PROBLEM:
Scan the records for the line containing "[_D3S0644_klein] (83, 430)"; extract it and all later lines, verbatim, through the end, and nothing before it.

==== INFORMATION

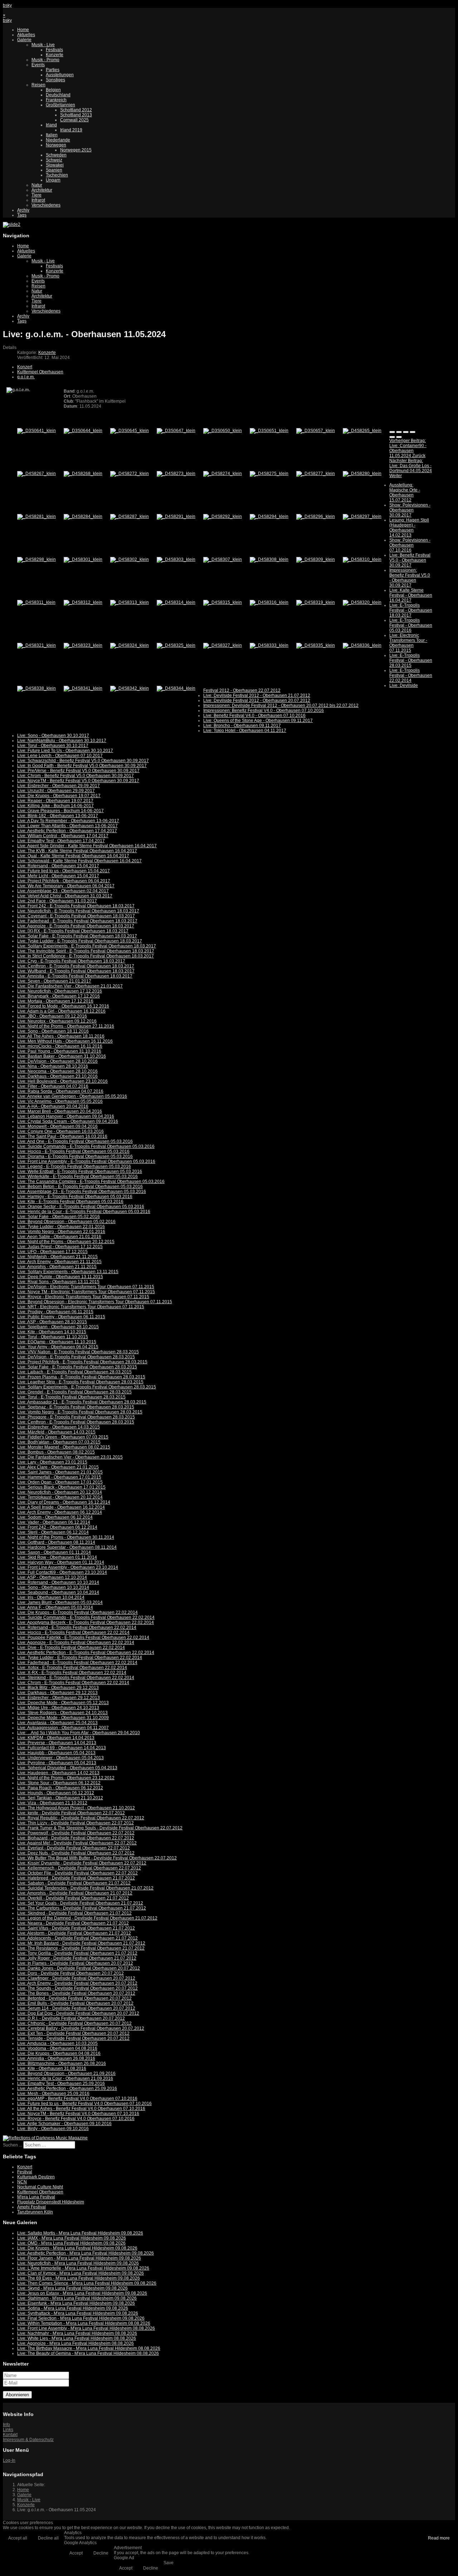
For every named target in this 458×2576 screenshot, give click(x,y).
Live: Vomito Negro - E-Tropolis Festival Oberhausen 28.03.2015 (79, 1412)
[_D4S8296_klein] (315, 516)
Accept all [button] (17, 2538)
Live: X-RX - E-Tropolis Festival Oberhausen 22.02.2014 (71, 1672)
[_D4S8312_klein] (83, 602)
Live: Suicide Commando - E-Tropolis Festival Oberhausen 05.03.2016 (86, 1146)
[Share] (399, 432)
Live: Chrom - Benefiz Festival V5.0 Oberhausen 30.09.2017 (75, 775)
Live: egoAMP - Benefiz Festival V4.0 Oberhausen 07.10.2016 (77, 2098)
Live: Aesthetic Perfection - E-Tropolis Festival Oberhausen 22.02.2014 (85, 1652)
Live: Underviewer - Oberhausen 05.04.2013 (60, 1757)
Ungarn (53, 180)
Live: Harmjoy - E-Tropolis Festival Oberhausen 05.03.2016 (74, 1196)
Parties (52, 69)
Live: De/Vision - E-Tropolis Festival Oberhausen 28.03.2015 (76, 1356)
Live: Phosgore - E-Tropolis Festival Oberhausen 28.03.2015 (76, 1417)
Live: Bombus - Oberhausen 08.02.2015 (56, 1452)
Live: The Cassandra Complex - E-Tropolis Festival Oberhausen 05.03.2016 (91, 1181)
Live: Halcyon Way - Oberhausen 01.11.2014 (60, 1562)
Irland (51, 124)
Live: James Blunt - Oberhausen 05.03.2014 (60, 1602)
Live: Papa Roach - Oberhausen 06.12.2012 (60, 1787)
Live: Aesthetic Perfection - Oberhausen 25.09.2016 (67, 2088)
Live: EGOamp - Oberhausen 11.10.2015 (56, 1341)
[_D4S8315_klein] (222, 602)
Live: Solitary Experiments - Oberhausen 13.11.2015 (67, 1271)
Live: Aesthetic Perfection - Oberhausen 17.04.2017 (67, 830)
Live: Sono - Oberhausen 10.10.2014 (53, 1587)
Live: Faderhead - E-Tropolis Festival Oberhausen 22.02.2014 (77, 1662)
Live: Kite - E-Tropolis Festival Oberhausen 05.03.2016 (70, 1201)
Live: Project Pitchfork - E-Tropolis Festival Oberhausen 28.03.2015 (82, 1361)
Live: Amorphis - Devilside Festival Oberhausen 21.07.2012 (74, 1893)
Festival (24, 2171)
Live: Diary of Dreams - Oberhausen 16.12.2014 (63, 1502)
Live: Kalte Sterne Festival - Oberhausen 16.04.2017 (410, 595)
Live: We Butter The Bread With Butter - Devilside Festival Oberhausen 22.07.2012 (97, 1858)
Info (6, 2424)
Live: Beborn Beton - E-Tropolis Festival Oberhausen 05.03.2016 (80, 1186)
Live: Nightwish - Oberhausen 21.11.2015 (57, 1256)
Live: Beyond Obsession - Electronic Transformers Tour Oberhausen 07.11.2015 (94, 1301)
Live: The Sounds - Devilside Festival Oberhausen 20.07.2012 (77, 1988)
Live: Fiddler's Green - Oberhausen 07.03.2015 (62, 1437)
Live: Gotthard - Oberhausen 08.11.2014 (56, 1542)
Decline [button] (100, 2553)
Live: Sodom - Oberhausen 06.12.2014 (55, 1517)
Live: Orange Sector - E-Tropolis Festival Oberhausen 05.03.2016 (80, 1206)
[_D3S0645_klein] (129, 430)
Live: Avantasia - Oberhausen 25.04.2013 (57, 1722)
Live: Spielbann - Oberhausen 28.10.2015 (58, 1326)
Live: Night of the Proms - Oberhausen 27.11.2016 (65, 1026)
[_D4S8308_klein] (269, 559)
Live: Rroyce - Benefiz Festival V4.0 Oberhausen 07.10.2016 (76, 2118)
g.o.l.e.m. (26, 376)
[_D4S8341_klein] (83, 688)
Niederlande (58, 139)
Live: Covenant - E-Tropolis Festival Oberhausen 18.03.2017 (76, 915)
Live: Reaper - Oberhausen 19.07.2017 (55, 800)
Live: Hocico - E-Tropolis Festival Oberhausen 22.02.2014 (73, 1632)
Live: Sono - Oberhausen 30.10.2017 (53, 735)
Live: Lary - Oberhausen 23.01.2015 (52, 1462)
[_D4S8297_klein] (362, 516)
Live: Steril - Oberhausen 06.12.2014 (53, 1532)
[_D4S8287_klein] (129, 516)
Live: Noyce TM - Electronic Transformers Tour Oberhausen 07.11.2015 (86, 1291)
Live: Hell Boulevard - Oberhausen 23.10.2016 (62, 1081)
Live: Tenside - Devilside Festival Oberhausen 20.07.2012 (73, 2038)
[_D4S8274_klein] (222, 473)
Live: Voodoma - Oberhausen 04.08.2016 (57, 2048)
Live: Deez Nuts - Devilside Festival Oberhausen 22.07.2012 (76, 1852)
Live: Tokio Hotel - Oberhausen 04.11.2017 (244, 730)
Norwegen (56, 144)
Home (23, 29)
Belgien (53, 89)
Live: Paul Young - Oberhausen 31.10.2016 (59, 1051)
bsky (7, 5)
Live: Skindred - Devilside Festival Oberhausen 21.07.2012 (74, 1913)
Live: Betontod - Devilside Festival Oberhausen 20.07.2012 (74, 1998)
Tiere (36, 195)
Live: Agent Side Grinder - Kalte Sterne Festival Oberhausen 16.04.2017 (87, 845)
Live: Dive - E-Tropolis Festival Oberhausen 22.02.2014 (71, 1647)
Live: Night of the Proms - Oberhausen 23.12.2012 (65, 1777)
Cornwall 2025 (74, 119)
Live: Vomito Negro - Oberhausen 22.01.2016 (61, 1231)
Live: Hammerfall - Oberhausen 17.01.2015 (59, 1477)
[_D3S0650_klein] (222, 430)
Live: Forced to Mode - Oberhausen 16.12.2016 (63, 1006)
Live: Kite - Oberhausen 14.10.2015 (51, 1331)
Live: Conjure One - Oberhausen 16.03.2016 (60, 1131)
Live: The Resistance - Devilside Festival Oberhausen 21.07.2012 (81, 1948)
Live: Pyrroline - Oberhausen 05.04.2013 (56, 1762)
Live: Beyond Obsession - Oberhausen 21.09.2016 (66, 2073)
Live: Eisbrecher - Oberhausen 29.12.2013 (58, 1697)
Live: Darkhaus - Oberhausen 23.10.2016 (57, 1076)
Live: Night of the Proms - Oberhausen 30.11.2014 (65, 1537)
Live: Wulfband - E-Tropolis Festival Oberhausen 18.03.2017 (76, 971)
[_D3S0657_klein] (315, 430)
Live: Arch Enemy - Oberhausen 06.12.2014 (59, 1512)
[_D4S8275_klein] (269, 473)
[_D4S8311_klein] (36, 602)
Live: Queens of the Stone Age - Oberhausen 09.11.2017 (258, 720)
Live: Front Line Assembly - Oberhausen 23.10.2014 (67, 1567)
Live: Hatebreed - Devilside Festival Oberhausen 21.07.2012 (76, 1878)
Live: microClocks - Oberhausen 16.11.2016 (59, 1046)
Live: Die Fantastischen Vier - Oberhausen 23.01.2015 (70, 1457)
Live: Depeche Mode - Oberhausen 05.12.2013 (63, 1702)
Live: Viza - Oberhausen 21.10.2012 (52, 1802)
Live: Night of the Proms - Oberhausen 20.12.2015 (65, 1241)
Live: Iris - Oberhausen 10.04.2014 (50, 1597)
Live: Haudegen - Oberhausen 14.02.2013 (58, 1772)
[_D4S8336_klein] (362, 645)
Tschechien (57, 175)
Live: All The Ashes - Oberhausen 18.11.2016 (60, 1036)
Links (8, 2429)
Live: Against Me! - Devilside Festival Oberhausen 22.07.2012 (77, 1842)
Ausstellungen (60, 74)
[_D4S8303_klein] (176, 559)
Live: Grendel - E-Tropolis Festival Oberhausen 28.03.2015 (74, 1391)
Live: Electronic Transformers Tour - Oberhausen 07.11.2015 (408, 643)
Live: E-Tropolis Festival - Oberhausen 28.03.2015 (410, 660)
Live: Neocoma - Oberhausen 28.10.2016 (57, 1071)
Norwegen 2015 (76, 149)
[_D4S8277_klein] (315, 473)
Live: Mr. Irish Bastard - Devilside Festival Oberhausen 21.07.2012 (81, 1943)
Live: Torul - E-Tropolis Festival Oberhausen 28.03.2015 (71, 1396)
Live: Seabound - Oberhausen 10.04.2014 (58, 1592)
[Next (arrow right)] (399, 437)
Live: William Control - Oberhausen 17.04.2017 (62, 835)
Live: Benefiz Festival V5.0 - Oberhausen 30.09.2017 (409, 560)
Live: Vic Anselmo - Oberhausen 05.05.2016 (60, 1101)
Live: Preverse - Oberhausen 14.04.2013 (56, 1742)
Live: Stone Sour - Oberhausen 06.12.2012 (59, 1782)
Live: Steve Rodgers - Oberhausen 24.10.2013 (62, 1712)
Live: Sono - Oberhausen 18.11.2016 (53, 1031)
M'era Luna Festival (36, 2196)
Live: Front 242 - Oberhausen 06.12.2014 (57, 1527)
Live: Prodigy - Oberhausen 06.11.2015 (55, 1311)
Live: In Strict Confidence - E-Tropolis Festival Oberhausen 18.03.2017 (85, 956)
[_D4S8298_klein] (36, 559)
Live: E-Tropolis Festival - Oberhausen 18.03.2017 (410, 610)
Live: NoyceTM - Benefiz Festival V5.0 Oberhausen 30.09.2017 (78, 780)
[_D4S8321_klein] (36, 645)
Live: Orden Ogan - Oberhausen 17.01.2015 (60, 1482)
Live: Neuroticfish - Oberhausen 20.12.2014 (59, 1492)
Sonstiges (55, 79)
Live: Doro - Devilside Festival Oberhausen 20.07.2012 (70, 1973)
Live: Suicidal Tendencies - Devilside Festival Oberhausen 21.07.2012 (85, 1888)
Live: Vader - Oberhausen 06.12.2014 (53, 1522)
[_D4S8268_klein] (83, 473)
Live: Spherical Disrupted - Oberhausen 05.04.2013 (67, 1767)
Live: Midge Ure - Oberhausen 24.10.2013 (58, 1707)
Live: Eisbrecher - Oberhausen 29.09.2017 (58, 785)
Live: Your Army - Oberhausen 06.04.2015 (57, 1346)
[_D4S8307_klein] (222, 559)
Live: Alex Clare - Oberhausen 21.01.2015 (58, 1467)
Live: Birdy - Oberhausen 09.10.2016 (53, 2128)
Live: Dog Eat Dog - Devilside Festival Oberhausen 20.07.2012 (78, 2013)
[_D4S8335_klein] (315, 645)
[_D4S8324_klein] (129, 645)
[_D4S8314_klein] (176, 602)
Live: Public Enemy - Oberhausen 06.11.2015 (61, 1316)
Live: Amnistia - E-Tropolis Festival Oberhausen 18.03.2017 (74, 976)
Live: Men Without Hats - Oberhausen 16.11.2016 (65, 1041)
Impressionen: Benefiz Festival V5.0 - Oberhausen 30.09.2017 (409, 578)
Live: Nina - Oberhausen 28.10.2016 (52, 1066)
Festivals (54, 49)
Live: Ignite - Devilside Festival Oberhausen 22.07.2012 (71, 1812)
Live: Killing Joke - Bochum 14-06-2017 (55, 805)
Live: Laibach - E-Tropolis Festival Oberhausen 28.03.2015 (74, 1371)
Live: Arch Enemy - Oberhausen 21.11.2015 (59, 1261)
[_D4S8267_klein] (36, 473)
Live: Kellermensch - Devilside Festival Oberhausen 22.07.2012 (79, 1868)
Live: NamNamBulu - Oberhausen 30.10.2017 (61, 740)
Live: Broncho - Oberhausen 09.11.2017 (242, 725)
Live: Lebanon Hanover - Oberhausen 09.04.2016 (65, 1116)
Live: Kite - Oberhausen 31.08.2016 (51, 2068)
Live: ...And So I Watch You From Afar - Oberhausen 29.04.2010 (78, 1732)
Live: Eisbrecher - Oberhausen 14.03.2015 (58, 1427)
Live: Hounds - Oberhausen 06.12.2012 (55, 1792)
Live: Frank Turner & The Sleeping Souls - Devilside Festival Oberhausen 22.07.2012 (99, 1827)
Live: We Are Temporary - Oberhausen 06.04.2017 (65, 885)
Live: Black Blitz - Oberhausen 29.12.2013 (58, 1687)
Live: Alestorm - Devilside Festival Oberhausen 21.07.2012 (74, 1933)
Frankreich (56, 99)
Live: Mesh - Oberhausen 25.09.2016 (53, 2093)
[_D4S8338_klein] (36, 688)
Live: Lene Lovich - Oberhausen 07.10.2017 (60, 755)
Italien (52, 134)
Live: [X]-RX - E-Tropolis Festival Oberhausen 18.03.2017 (72, 930)
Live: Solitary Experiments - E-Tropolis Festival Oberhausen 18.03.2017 (86, 946)
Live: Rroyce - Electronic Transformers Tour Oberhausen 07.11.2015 (83, 1296)
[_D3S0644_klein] (83, 430)
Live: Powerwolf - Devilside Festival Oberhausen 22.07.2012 (76, 1832)
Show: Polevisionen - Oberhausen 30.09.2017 (409, 510)
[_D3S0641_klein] (36, 430)
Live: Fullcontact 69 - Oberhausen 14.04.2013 (61, 1747)
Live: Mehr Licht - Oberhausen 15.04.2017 (58, 875)
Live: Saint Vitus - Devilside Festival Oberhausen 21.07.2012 (76, 1928)
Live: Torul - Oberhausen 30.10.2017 (52, 745)
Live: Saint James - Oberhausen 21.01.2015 (60, 1472)
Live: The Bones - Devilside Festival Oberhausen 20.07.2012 (76, 1993)
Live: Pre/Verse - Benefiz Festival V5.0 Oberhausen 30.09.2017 (78, 770)
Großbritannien (60, 104)
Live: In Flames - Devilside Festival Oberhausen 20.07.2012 (75, 1963)
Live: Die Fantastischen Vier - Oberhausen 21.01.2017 (70, 986)
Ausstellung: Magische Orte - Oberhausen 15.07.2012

========

RESULT:
[_D3S0644_klein] (83, 430)
Live: Powerwolf - Devilside Festival Oberhausen 22.07.2012 (76, 1832)
Show: Polevisionen - Oberhausen 30.09.2017 (409, 510)
[_D3S0641_klein] (36, 430)
Live: Fullcontact 69 - Oberhausen 14.04.2013 (61, 1747)
Live: Mehr Licht - Oberhausen 15.04.2017 (58, 875)
Live: Saint Vitus - Devilside Festival Oberhausen 21.07.2012 (76, 1928)
Live: Torul - Oberhausen 30.10.2017 (52, 745)
Live: Saint James - Oberhausen 21.01.2015 (60, 1472)
Live: The Bones - Devilside Festival Oberhausen 20.07.2012 (76, 1993)
Live: Pre/Verse - Benefiz Festival V5.0 Oberhausen 30.09.2017 (78, 770)
Großbritannien (60, 104)
Live: In Flames - Devilside Festival Oberhausen 20.07.2012 (75, 1963)
Live: Die Fantastischen Vier - Oberhausen 21.01.2017 (70, 986)
Ausstellung: Magische Orte - Oberhausen 15.07.2012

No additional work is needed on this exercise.